* [Work to be completed]: Every entry must appear in the answer exactly as it does here.

* [Record extracts]:
==*==
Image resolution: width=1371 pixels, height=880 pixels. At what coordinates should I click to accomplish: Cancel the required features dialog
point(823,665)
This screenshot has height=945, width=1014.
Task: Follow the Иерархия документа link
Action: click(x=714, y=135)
==*==
* [Solution to the problem]:
Image resolution: width=1371 pixels, height=880 pixels. At what coordinates should I click to accomplish: Cancel the required features dialog
point(823,665)
This screenshot has height=945, width=1014.
Task: Follow the Иерархия документа link
Action: click(x=714, y=135)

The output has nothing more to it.